## TASKS TO PERFORM:
1. In the tank roleplay thread, after how many missed posts will a player's character be eliminated?
2. Resume the tank roleplay thread after its last sentence and carry it forward.

## PASSAGE:
## START

Ok, so the above story is an old one I pulled out of my writer’s closet:headbutt:. This thread is a armored thread, based mainly on tanks, but with foot soldiers involved. It will take us through the Tallarn’s outer system planet of Balos, where a Chaos engagement has begun for the Agri-planet. So Marcus survives and re-enlists in the Guard to save what’s left of his home. You are one of the members under his command, controlling a tank squad(three tanks) Below is the template I’d like you to use.......

Name: (Self Explanatory)

Age: (Self Explanatory)

Personality: Who are you, what you are like, what do you feel

History: where’d you come from, how’d you end up in the 85th Armored Battalion??

Equipment: You may take one side0arm, and a combat knife/Sword

Tank Squad:

1: You, your tank
2: Your wing man, left
3: Your wing man, right

For your tank squad, your tanks need to be all the same, the exception being a Mechanized unit, which details are below. The link here (http://wh40k.lexicanum.com/wiki/Imperial_Guard_vehicles ) is where I’d like you to look for your choice of tank. The list below is available slots for each squad in the 85th Armored Battalion; each is done by sections found in the Lexicanum link.……

MBT Squad 1: dragonkingofthestars
MBT Squad 2: BlackGaurd
Super Heavy MBT: Jackinator
Mechanised Unit 1: Lord Rambo
Mechanised Unit 2: (Chimera Variant)
Mechanised Unit 3: (Chimera Variant)
Scout Recon: TheAllFather
Artillery Unit: G0arr
Artillery Unit: (Use an Artillery Variant, Basiliks, or Manticore. No Death Strikes!)

These are what I’m looking for, bout 10 players. I will make exceptions for good ideas, and add squads should we need it.


Rules are Simple:

1. Like most RPG threads, I run by the usual rules, so cheating, God Modding, no unnecessary bashing around; be fair.

2. You can kill more guys here. I’m looser than other GM’s who want some three post battle before killing one guy. You have Tanks!! You will all get the chance to have epic battles, both o foot and aboard your tanks.

3. Be here, ok? I understand we al get busy, even I’m not perfect. However, if you not going to post at least 1-2 a week, then please just watch. I’ll work with people if they have problems. After three missed posts, your character will be eliminated, cowboy style:security:.

Besides that, have fun, and welcome aboard. :biggrin:


----------



## emporershand89 (Jun 11, 2010)

*Example*

Ok, so below is my guy and his unit, use him as an example. the only exception is that your tanks all ahve to be the same variant; only Marcus gets to be cool 

Name: Marcus Gravadovitch

Age: 42

Personality: Marcus is an old soldier, having fought in previous wars for the Emperor of Mankind. He has a friendly personality, but harbors a dark horror of war. He has seen things that most people should never have to see; and as such has made him hard of feeling. Therefore, he seems closed to most people around him, giving off the “cold shoulder feeling.”

History: Marcus served with the 45th Tallarn Armored core back in the Sabboth Crusade when he was younger. Having been just a sergeant then, he quickly rose to rank due to many “battlefield commissions” because of the lack of available officers. As such he rose to the rank of Captain before being discharged for a massive leg injury to his right leg.

## END

## DATA ENTRIES:
## START

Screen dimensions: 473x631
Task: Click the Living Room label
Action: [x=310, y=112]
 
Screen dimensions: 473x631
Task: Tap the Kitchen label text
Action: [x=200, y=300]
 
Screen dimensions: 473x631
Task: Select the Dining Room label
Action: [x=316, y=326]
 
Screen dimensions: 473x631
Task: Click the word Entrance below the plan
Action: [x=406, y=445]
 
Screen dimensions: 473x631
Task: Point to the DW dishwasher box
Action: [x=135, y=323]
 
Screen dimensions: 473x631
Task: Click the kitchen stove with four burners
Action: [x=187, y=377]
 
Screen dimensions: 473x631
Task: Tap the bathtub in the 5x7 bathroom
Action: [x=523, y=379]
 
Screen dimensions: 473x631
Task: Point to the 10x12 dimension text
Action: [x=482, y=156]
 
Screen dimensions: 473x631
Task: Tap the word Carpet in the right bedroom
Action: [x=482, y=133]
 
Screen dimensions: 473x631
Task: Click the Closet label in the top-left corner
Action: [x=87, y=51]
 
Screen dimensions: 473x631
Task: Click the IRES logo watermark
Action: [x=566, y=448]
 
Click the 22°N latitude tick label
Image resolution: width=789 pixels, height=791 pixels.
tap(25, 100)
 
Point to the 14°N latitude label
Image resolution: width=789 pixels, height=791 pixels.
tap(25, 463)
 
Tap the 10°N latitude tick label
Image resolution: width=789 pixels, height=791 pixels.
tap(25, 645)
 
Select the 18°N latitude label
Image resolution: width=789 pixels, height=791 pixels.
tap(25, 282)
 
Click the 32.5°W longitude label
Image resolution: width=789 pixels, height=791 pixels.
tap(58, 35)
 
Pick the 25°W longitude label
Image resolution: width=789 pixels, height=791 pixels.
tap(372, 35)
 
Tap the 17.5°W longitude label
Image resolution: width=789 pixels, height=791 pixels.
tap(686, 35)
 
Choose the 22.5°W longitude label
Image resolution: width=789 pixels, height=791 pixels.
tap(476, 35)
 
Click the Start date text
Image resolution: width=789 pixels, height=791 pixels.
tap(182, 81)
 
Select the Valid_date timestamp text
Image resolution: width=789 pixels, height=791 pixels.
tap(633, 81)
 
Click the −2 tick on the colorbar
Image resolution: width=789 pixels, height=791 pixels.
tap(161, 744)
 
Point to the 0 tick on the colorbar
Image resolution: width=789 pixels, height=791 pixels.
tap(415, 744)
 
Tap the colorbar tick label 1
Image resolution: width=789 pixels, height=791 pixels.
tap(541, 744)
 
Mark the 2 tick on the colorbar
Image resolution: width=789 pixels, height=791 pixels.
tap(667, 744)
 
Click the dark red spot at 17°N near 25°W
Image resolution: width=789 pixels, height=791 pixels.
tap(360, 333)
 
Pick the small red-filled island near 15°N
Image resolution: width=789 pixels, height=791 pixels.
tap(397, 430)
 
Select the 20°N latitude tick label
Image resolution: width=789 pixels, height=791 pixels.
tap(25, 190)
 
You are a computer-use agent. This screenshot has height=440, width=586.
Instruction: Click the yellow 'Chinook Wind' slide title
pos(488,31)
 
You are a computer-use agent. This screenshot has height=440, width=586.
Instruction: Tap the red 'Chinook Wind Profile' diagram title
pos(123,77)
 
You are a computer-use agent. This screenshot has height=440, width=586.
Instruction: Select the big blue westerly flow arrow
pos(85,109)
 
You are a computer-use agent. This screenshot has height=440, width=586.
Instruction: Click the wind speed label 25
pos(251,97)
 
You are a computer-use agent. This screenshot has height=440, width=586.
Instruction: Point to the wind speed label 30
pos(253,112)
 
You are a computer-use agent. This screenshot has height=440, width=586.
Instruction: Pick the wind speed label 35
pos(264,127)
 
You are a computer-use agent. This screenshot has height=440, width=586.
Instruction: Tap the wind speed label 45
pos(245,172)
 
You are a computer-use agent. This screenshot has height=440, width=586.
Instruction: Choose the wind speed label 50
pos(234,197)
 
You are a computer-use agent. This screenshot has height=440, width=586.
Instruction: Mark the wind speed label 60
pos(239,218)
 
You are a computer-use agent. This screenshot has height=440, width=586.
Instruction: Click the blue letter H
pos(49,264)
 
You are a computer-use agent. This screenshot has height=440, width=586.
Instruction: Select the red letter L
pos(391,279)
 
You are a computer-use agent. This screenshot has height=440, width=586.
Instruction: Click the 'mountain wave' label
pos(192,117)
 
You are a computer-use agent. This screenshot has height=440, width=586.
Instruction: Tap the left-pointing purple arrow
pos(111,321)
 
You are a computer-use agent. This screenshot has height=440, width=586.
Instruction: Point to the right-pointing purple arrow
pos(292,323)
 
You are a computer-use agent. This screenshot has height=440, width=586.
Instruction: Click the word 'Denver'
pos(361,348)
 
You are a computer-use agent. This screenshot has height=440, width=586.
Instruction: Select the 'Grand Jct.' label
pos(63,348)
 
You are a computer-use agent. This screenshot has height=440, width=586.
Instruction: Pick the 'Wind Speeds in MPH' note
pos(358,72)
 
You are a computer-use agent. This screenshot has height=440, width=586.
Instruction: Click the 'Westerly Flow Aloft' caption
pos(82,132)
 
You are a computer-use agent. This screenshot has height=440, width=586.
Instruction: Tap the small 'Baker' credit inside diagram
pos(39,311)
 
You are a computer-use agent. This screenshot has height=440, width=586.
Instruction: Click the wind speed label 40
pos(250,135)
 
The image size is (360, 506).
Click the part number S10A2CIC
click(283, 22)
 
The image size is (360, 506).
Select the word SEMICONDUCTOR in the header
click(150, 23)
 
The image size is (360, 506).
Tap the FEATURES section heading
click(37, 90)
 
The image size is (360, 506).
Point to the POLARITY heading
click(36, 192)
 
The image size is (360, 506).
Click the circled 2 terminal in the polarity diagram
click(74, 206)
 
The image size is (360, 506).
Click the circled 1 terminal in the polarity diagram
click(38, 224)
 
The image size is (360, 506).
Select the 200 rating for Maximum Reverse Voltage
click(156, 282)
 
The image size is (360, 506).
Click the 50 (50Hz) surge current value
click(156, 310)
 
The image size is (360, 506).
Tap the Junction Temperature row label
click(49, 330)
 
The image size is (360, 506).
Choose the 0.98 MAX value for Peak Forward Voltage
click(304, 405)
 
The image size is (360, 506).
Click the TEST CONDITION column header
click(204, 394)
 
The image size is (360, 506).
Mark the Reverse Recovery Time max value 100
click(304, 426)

## END

## WRITTEN ANSWERS:
1. A character is eliminated after three missed posts.

2.
He was given a small pension and sent to settle on the Agricultural world of Balos, near Tallarn. From there he met his wife Ariel, and they settled down and had two children. Marcus thought he could leave his past behind; a nightmare of his younger life. However, it seems fate has been cruel to him, and took everything he held dear in his life. Marcus is now on a mission of personal vengeance; fighting any and all Chaos on the planet in search for that one armored warrior who, in his mind, took everything from. He has re-enlisted in the newly formed 85th armored battalion, and was given charge of a Company of tanks and other assortment of armored vehicles which he will use to carry out his agenda. 

Equipment: Las-Pistol, Power Sword 

Tank Squad:

1: Salamander Command Vehicle
2: Hydra Flak Tank
3: Leman Russ Vanquisher (Marcus’s personal tank)


----------



## Tarvitz210300 (Jan 27, 2011)

So with the super heavy tanks are we talking baneblades


----------



## dragonkingofthestars (May 3, 2010)

I present Isaiah Decon, my entry into armor warfare.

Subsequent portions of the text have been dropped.